Task brief ▸
Here is the task for the records below: repeat exactly the lines from the one with "About us (1033, 1948)" to the one with "Software Tutorials (784, 1948)", both included, and nothing else.

Records to process ▸
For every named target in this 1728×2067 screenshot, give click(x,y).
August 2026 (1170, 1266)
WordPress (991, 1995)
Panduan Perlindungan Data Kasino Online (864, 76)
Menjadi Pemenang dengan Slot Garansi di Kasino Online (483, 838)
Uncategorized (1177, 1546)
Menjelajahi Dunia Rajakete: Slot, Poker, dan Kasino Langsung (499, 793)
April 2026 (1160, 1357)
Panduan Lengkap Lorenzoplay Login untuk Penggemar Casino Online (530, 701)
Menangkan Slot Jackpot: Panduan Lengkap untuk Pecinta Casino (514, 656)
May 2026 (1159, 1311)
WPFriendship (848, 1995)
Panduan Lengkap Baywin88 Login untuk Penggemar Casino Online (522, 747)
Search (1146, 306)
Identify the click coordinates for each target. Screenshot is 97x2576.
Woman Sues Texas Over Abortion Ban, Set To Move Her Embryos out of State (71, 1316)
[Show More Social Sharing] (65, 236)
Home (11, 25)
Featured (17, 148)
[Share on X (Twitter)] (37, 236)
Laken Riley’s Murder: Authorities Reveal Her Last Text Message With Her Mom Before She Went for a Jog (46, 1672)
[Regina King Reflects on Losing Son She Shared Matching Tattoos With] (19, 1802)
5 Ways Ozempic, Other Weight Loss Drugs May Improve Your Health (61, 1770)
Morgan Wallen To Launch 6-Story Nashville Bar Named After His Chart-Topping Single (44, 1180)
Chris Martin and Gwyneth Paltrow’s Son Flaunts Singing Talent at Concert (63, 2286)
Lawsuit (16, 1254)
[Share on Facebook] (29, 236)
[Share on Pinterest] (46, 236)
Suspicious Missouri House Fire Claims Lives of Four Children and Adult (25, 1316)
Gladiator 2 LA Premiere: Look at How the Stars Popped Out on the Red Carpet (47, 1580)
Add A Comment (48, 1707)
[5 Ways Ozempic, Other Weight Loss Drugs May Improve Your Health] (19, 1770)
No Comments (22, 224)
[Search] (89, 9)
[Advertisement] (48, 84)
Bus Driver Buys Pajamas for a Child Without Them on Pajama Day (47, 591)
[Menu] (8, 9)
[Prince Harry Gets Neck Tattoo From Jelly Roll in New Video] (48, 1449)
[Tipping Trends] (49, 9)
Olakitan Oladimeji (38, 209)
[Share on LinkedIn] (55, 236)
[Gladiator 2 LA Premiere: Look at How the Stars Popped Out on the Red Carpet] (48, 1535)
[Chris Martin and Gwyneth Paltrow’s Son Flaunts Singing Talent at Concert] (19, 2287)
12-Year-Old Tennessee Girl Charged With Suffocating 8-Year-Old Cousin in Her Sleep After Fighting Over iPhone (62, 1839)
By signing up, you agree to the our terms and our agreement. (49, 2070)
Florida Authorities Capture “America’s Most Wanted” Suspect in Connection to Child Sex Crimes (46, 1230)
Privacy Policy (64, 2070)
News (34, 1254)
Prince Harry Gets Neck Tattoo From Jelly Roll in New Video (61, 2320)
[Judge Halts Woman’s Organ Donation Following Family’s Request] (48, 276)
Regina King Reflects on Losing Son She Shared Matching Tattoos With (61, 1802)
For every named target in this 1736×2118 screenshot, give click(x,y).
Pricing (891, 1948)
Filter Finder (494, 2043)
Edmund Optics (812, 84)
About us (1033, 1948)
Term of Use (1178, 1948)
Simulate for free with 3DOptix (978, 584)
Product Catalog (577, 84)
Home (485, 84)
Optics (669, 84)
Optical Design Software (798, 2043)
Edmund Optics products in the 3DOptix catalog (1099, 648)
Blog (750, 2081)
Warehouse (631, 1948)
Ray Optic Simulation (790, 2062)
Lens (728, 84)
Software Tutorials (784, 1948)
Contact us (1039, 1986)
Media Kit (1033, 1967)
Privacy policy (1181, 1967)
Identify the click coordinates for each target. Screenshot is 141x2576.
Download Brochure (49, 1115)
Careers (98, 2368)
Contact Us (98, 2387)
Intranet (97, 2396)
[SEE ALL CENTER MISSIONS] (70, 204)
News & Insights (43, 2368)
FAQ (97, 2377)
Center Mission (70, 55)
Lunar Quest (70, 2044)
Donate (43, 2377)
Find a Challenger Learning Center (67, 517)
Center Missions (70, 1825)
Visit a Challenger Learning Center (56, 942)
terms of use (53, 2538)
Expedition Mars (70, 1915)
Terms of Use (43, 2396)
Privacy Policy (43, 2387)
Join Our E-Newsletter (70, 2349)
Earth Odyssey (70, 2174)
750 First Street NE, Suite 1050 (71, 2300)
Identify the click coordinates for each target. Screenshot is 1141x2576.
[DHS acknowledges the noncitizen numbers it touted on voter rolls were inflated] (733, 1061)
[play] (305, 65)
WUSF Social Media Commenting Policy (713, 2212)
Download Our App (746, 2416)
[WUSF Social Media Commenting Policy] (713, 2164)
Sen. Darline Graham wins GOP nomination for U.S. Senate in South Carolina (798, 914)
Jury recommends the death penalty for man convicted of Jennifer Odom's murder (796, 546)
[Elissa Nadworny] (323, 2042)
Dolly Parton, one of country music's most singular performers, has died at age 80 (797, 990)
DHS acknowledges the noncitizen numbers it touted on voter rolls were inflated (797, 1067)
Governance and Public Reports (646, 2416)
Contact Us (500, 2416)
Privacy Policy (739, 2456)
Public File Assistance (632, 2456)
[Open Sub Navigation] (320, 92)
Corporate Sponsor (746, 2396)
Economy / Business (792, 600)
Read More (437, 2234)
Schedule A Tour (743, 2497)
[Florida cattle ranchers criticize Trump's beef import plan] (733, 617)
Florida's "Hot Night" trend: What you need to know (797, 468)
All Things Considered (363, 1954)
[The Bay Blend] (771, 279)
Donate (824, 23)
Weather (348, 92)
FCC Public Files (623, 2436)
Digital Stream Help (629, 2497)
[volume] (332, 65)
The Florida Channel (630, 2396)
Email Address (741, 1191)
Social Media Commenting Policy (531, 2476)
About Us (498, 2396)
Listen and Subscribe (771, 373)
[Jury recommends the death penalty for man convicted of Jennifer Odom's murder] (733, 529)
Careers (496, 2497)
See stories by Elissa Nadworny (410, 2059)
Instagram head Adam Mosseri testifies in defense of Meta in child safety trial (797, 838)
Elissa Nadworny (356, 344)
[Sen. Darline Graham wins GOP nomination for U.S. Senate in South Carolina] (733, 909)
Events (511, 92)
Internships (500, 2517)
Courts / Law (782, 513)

Response to this exercise ▸
About us (1033, 1948)
Term of Use (1178, 1948)
Simulate for free with 3DOptix (978, 584)
Product Catalog (577, 84)
Home (485, 84)
Optics (669, 84)
Optical Design Software (798, 2043)
Edmund Optics products in the 3DOptix catalog (1099, 648)
Blog (750, 2081)
Warehouse (631, 1948)
Ray Optic Simulation (790, 2062)
Lens (728, 84)
Software Tutorials (784, 1948)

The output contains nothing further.